A recent Fitch Ratings report described our market as "reaching a saturation point," said the Journal.
But so what? This is private enterprise. Competition is good. If we build too many casinos, if some casinos are bigger and better than others, if some win and others lose, who cares, except the losers and their investors?
The problem, of course, is that other people do lose. They lose jobs. And the municipalities and counties hosting the casinos get hurt, too. Their budgets, which counted on casino tax revenue, are now out of whack, forcing cuts in government services. In some cases, the casinos got tax breaks to help them get off the ground. If the casinos don't succeed, the taxes the governments thought they'd get eventually won't materialize.

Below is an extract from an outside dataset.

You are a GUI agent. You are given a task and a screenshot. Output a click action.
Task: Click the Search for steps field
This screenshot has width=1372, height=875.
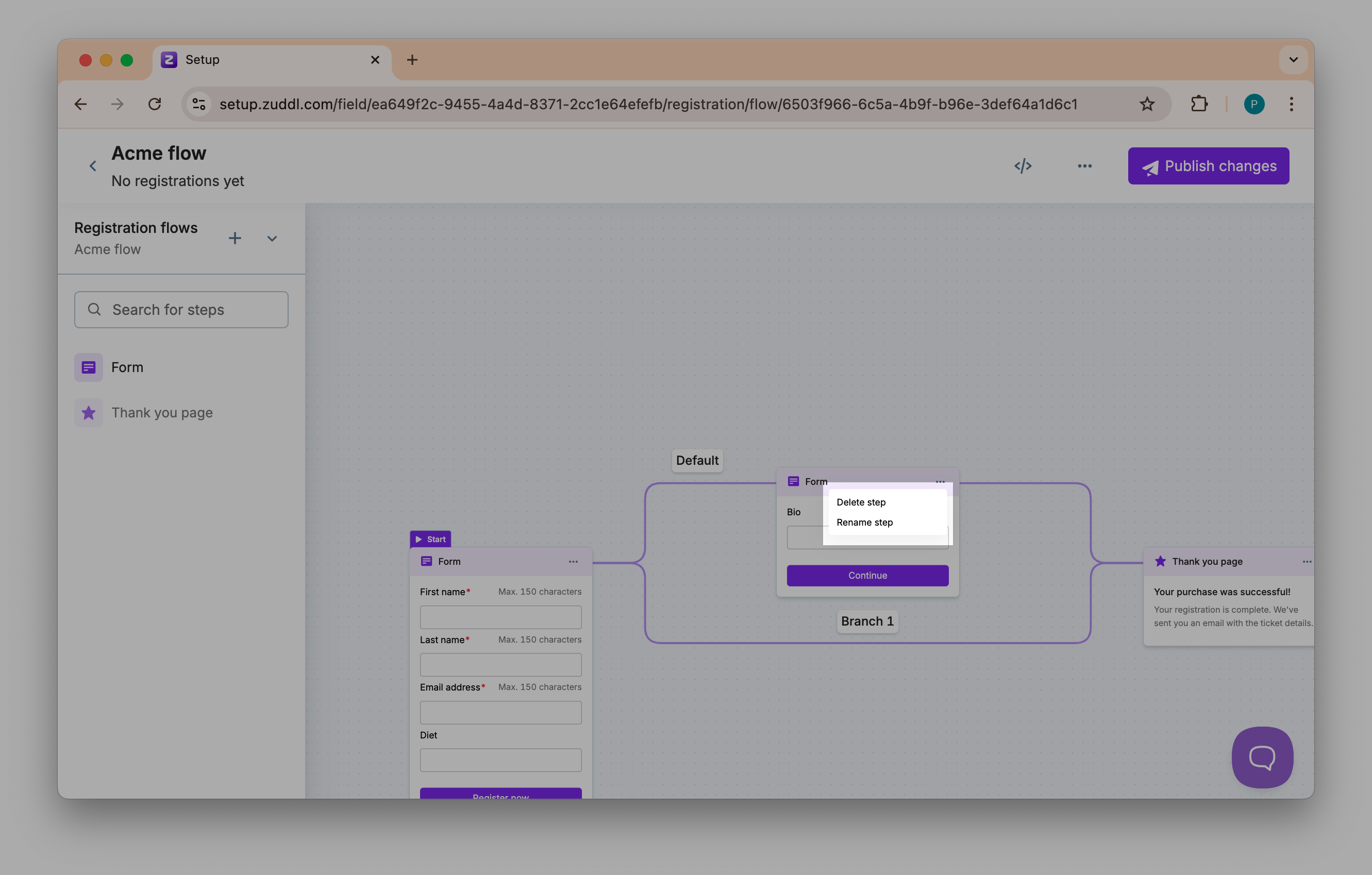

And guess what else: Some of the casinos that are fighting competition are now asking for tax cuts.
But never mind all that. New York's governor and state legislature look at the casinos in other states and see visions of wealth. I thought they were wrong when they were pushing the casinos, and I still think they're wrong.
The deck is stacked. And the fix is in. But our governor and his fellow gamblers are ignoring the odds. The lure of easy money is just too great to resist.
On another note: Ain't politics wonderful?
It's been fascinating to watch State Senator Ted O'Brien, who is in a tough fight to hang onto his seat. O'Brien's district includes Democrat-leaning Irondequoit and part of Rochester but also some Republican suburbs. And his opponent is a Republican with huge name recognition: former WHEC anchor Rich Funke.
We might have expected O'Brien, a solid Democrat, to be a strong supporter of progressive legislation like college funding for children of undocumented immigrants and college classes for prison inmates. But he was one of a handful of Democrats who sided with Republicans and killed those bills.
O'Brien found a way to explain his votes: He's representing the will of the people in his diverse district, he said.
While I wish O'Brien had been a leader in those votes instead of a poll-watcher, few politicians have the luxury of ignoring voter sentiment. We need to judge elected officials' entire record, not snippets of it. Another O'Brien move has me wondering where his head is at, though.
Rich Funke is no longer on the evening news. But he's still on television, in ads promoting Piehler car dealerships. The ads are strictly business: no politics, no mention of Funke's candidacy. But the O'Brien campaign says they're a form of campaign advertising, and it wants them taken off the air.
Few of us are surprised at much of anything in politics these days, but this is a real curiosity. I've stopped counting the number of O'Brien promo pieces I'm getting at home. They're not "ads." They're "reports" from my state senator, mailed, using legislators' franking privilege, courtesy of the taxpayers.
O'Brien doesn't like the Piehler ads, but he has no problem, apparently, having the public fund part of his campaigning.